> _What needs to be done_
Set down the final stretch of the data, from the line that holds "How do I perform: Select" through the last line, both included, with pictures left out.
══ Material provided
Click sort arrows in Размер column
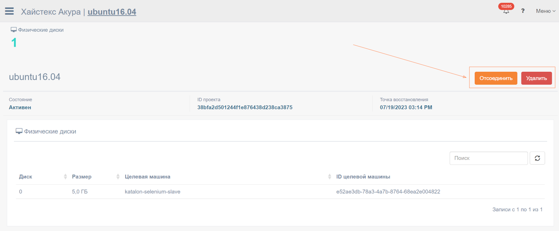 [118, 177]
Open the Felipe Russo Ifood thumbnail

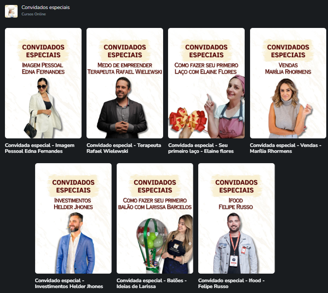coord(237,218)
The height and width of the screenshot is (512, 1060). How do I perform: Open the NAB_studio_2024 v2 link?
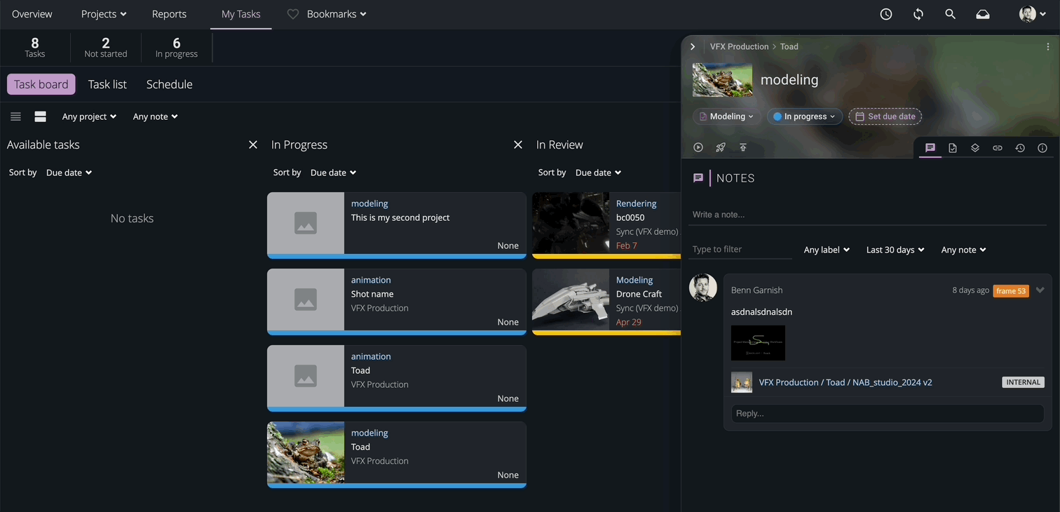click(x=845, y=382)
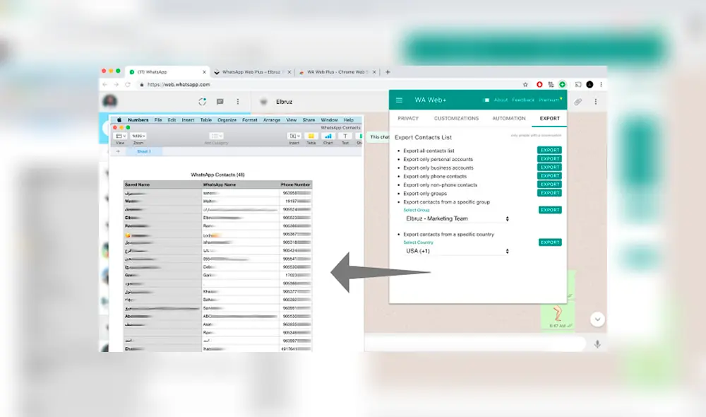Switch to the Privacy tab
This screenshot has height=417, width=706.
tap(408, 119)
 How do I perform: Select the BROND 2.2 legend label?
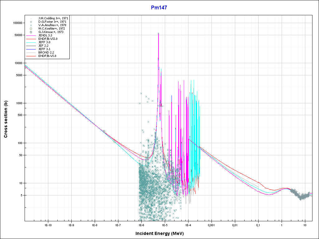click(46, 53)
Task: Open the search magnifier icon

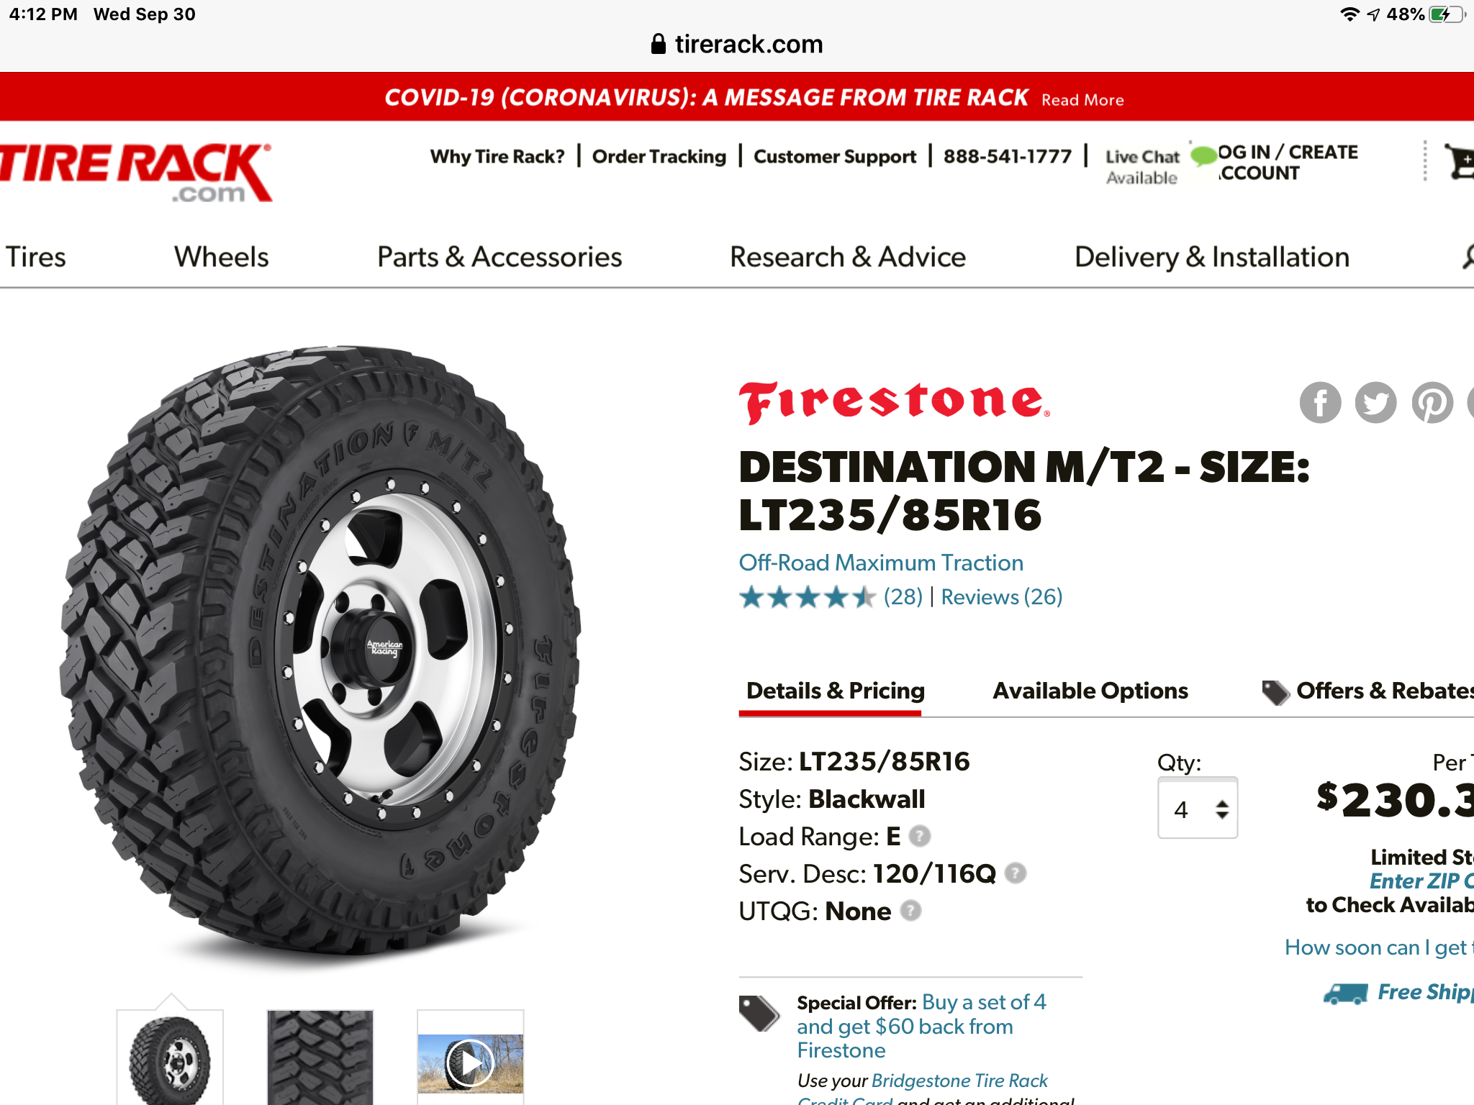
════
> _Solution_
 How do I perform: Select the BROND 2.2 legend label?
click(46, 53)
Task: Open the search magnifier icon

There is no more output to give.